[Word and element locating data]
------------------------------------------------------------
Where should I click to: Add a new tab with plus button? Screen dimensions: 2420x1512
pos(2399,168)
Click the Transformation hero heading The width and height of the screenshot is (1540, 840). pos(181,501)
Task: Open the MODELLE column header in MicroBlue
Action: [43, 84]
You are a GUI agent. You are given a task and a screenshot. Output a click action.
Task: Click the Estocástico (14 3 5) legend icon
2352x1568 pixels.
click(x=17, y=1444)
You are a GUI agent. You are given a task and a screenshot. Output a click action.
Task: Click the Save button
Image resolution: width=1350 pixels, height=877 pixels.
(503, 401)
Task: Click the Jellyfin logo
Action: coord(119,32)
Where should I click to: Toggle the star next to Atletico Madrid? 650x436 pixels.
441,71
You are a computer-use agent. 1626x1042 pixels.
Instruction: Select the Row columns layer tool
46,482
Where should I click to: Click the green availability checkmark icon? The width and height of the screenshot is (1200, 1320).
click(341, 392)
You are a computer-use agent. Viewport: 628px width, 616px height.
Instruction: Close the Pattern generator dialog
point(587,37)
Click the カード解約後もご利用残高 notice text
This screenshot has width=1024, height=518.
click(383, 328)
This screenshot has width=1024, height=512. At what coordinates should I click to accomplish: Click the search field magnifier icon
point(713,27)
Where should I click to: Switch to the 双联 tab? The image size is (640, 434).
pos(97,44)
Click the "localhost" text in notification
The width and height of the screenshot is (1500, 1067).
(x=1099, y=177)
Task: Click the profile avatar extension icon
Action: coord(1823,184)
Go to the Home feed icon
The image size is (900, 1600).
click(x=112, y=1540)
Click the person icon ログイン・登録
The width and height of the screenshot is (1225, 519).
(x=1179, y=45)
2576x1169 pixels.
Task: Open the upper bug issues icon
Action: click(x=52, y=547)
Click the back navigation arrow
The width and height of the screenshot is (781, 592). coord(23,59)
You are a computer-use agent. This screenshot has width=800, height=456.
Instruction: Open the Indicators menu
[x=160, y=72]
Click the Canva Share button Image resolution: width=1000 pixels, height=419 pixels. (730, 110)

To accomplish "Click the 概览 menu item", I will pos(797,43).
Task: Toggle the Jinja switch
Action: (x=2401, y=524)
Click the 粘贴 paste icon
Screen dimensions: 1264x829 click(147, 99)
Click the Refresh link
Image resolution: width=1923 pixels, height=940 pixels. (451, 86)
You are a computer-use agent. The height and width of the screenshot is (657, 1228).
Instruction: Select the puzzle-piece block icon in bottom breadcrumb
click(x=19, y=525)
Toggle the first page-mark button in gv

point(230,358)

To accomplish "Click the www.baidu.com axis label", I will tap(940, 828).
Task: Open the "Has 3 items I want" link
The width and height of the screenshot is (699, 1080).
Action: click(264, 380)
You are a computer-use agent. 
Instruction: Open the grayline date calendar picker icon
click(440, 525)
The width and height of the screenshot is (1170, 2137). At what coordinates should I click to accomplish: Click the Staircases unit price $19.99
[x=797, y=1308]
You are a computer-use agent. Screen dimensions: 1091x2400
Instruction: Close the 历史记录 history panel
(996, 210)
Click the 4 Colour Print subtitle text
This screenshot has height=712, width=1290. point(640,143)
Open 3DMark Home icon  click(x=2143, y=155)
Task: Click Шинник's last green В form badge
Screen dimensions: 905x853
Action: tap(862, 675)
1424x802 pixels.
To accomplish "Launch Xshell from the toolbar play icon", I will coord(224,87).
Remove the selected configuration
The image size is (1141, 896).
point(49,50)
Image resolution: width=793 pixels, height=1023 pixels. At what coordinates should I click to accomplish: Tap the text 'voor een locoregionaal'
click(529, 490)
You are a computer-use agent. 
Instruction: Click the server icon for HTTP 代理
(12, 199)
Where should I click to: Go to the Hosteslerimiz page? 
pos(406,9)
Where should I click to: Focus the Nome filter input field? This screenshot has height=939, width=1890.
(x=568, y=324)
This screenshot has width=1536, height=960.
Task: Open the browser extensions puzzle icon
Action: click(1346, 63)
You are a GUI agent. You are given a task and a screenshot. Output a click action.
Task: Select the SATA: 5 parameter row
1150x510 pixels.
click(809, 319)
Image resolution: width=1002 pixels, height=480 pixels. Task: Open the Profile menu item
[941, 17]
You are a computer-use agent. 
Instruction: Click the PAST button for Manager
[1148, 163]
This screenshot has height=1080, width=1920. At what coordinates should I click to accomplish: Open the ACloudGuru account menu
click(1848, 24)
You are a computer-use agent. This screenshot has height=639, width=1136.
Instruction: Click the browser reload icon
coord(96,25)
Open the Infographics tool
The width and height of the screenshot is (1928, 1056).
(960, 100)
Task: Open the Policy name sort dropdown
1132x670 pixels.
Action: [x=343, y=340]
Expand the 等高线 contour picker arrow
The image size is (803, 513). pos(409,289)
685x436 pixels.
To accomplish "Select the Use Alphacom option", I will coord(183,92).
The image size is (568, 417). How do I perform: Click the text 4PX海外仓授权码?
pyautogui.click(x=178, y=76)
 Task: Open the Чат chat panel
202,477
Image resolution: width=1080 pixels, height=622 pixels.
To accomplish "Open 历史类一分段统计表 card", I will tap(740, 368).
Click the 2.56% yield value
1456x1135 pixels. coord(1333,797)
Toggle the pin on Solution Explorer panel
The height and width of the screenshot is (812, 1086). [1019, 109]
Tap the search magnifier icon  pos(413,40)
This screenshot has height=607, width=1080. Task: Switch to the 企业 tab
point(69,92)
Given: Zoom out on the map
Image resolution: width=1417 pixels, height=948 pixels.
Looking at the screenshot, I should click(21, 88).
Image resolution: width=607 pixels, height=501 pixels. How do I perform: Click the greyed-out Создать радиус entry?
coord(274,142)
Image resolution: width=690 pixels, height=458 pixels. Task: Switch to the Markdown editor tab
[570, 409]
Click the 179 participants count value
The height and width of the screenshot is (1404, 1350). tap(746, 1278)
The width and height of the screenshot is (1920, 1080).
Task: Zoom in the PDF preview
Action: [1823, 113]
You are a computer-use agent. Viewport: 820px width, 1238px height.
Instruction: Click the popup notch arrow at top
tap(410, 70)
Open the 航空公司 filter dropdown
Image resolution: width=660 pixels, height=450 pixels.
------------------------------------------------------------
Set problem.
Can you write out the material from its first line down to the line containing "Action: [43, 84]", both ends included, with every line exactly as it appears?

Written response.
Where should I click to: Add a new tab with plus button? Screen dimensions: 2420x1512
pos(2399,168)
Click the Transformation hero heading The width and height of the screenshot is (1540, 840). pos(181,501)
Task: Open the MODELLE column header in MicroBlue
Action: [43, 84]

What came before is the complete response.